Energy demand continues to climb as the world population grows. Meanwhile petroleum reserves are diminishing. Developing new energy sources and more efficient technologies is extremely important. At the same time, the level of emissions and exhaust gases needs to be reduced to minimize their contribution to the greenhouse effect. Environmentally friendly energy solutions are being sought, especially for mobile applications. For example, the auxiliary power units (APUs) can increase fuel economy by displacing engine idling. The combination of an on-board reformer and a SOFC would enable commercial fuels such as jet fuel and diesel to be used as a hydrogen source because of the existing infrastructure and high energy density of these fuels. More popular in transportation, military, and industrial applications, commercial fuels could be a good first step toward a hydrogen-based society.
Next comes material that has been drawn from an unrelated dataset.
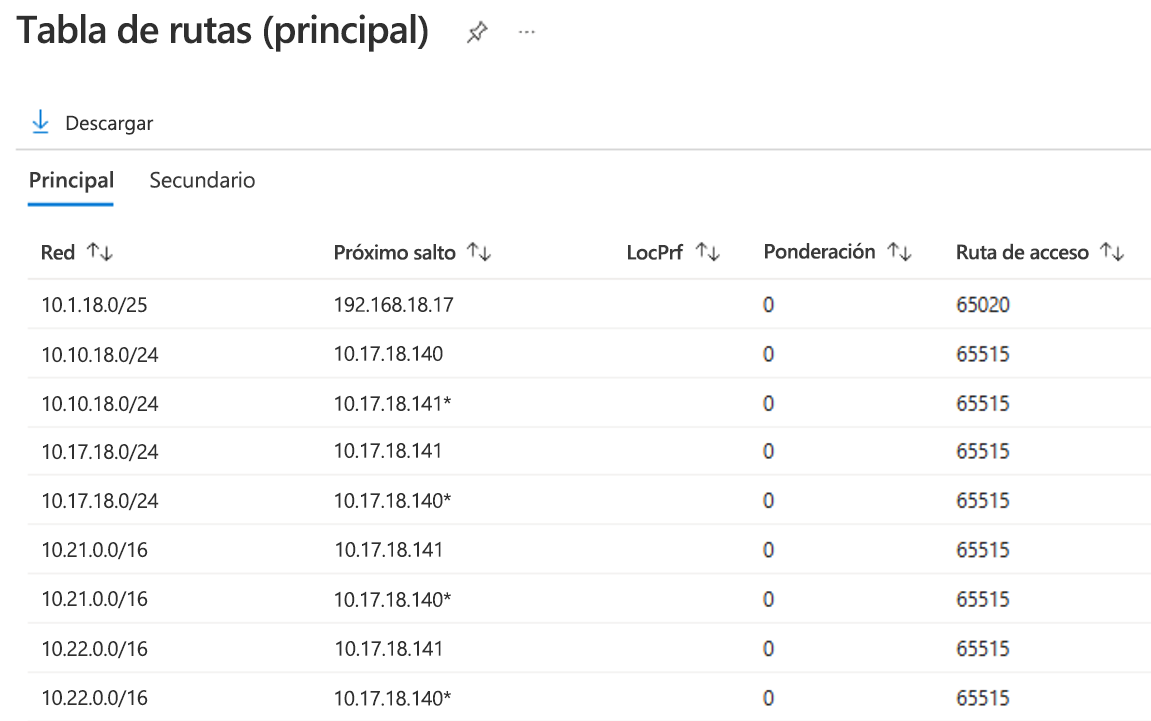
Task: Click the LocPrf column header label
Action: (654, 253)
The conversion of hydrocarbon fuels to hydrogen can be carried out by several different reforming approaches including steam reforming, partial oxidation, and autothermal reforming. Autothermal reforming (ATR) is regarded as the best option since the combustion of some of the fuel supplies the energy required for the reforming reaction and better sulfur tolerance than steam reforming (SR). ATR reactors are smaller, quick-starting and faster-responding than SR reactors, and give higher hydrogen concentration. Faster startup time and better transient response can be attained by tuning the feed stoichiometry. Additionally, the water gas shift reaction, which proceeds simultaneously, reduces the CO content of the hydrogen-rich gas; also, the methane content of the gas is lower than the other methods. The operation variables have to be optimized according to the catalyst employed to minimize carbon formation and methane production.
The present experimental study has been undertaken to investigate the effect of the operation variables on the ATR of n-dodecane, which is selected as a jet fuel surrogate to simplify the reaction study and the interpretation of the test results.
Promoted nickel xerogel catalysts were prepared by sol-gel method. Catalysts were characterized by XRD, TPR, TPD of H2 & CO2, BET surface area and porosity measurements. The autothermal reforming experiments were performed in a fixed bed micro-reactor system in a temperature range of 600-800°C and space velocity of the order of 100,000 hr-1. The reaction feed containing n-dodecane, water, oxygen and carrier gas were sent through a vertical flow quartz reactor containing the catalyst. The product gases were analyzed by two online GCs.
The results from these experiments will be discussed during the presentation in terms of the effect of operation variables on the hydrogen yield and product gas composition.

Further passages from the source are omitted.